# EXERCISE DETAILS
Reproduce every one of the items below, requests included, and shift each coordinate in the answers by adding 46 to both numbers. Omit the pictures from your reply.

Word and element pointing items
════════════════

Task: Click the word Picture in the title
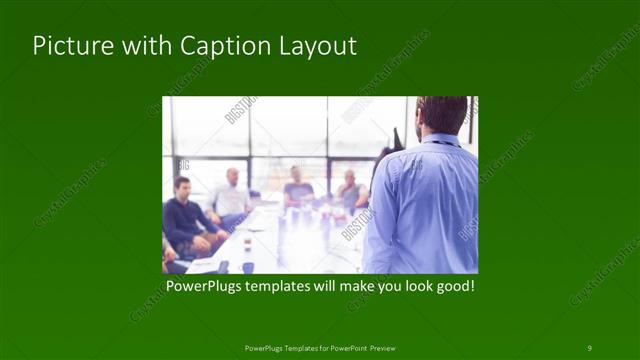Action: tap(67, 47)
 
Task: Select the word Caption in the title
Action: tap(214, 47)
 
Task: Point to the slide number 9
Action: tap(589, 347)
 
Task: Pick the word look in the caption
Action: tap(410, 286)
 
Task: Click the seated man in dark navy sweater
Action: tap(187, 220)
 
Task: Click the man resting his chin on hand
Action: tap(349, 190)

════════════════

# FULL RESPONSE
Task: Click the word Picture in the title
Action: tap(113, 93)
 
Task: Select the word Caption in the title
Action: tap(260, 93)
 
Task: Point to the slide number 9
Action: tap(635, 393)
 
Task: Pick the word look in the caption
Action: tap(456, 332)
 
Task: Click the seated man in dark navy sweater
Action: tap(233, 266)
 
Task: Click the man resting his chin on hand
Action: tap(395, 236)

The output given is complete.